WORD MAGICKS: Third Annotation, Crocodiles of El Fili

It seems that once upon a time the river, like the lake, was infested with crocodiles so huge and voracious that they attacked boats, overturning them with a blow of the tail. Our chronicles record that one day a heathen Chinese, who had up to then refused to be converted, was going down the river past St. Nicholas Church when suddenly the devil appeared before him in the shape of a crocodile and overturned his boat to devour him and take him to Hell. Inspired by God at this crucial moment the Chinese called for help to St. Nicholas and immediately the crocodile was turned to stone. The old-timers say that in their day it was possible to recognize the monster in the fragments of stone that still remained of it; I myself can say that I was able to make out the head of the reptile and judging from it the monster must have been enormous! In [1].

Fr. Salví's narrative legitimizes its storyteller's general claim to ascendancy as priest of the land as well as an individual among other powerholders mingling on the upper deck of the steamship Tabo [2]. By means of his story, we discover that his claim is (at least) two-fold: the miraculous and the rational.

First, the power inherent in stole and cassock is the same miraculous force that, when invoked properly, could turn the devil to stone. By "when invoked" I meant to stress levels of word magic at play here: the plea of the Chinaman contained inside the story of the priest, the story of the priest contained in the novel of the author. Each level presents parallel bids for survival: boatman vs the devil, priest vs the other storytellers, Rizal vs the priests. Notice also how on each level the protagonist is an enemy converted into a symbol for the storyteller's disposal. The Chinaman becomes Fr. Salví's case for faith but only so that the priest could assume his role in the novelist's argument against frailocracy. (For further study: the intention of the defiance in each level. Or, the degree of desperation.)

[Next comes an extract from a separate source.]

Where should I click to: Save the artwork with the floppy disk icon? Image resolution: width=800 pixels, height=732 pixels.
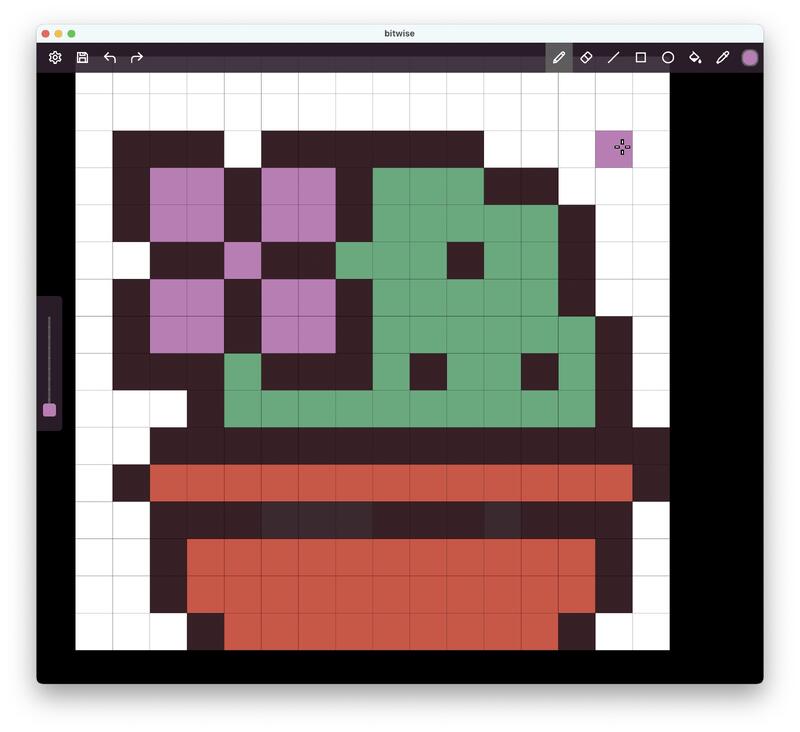[82, 58]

An effective miracle must contain both the ineffable and the intelligible, which brings us to the second claim. For Fr. Salví's power arises also from factual evidence, from the explicable: the stones along the river resemble the broken pieces of the devil-made-manifest. In this case, miracles are not counterfactual, rather they are assumed to be the basis of the factual. Beyond the stones as mere proofs of the miracle, we are to accept each stone as manifestations of the miraculous-in-the-world.

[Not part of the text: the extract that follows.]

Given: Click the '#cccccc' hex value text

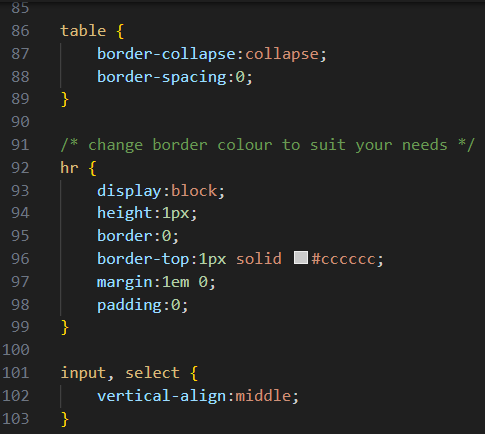Looking at the screenshot, I should (x=343, y=259).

This is why Fr. Salví inserts himself as eyewitness ("I myself can say that I was able to make out the head of the reptile"), the recipient of the transcendent power is in the best position to perceive it. Let us entertain two possibilities: (a) recipient therefore perceiver, or (b) perceiver therefore recipient.

In (a), the vocation and position endowed him with the means to perceive the demonic (crocodile) in the every day (stones). In (b), it is the narrative transmission of the proofs of power (legend, 1st and 2nd readings) that generate the power (priesthood, authority recognized by folk who transform themselves into parishioners).

An important question for later: What are the implications of turning the devil itself into stone?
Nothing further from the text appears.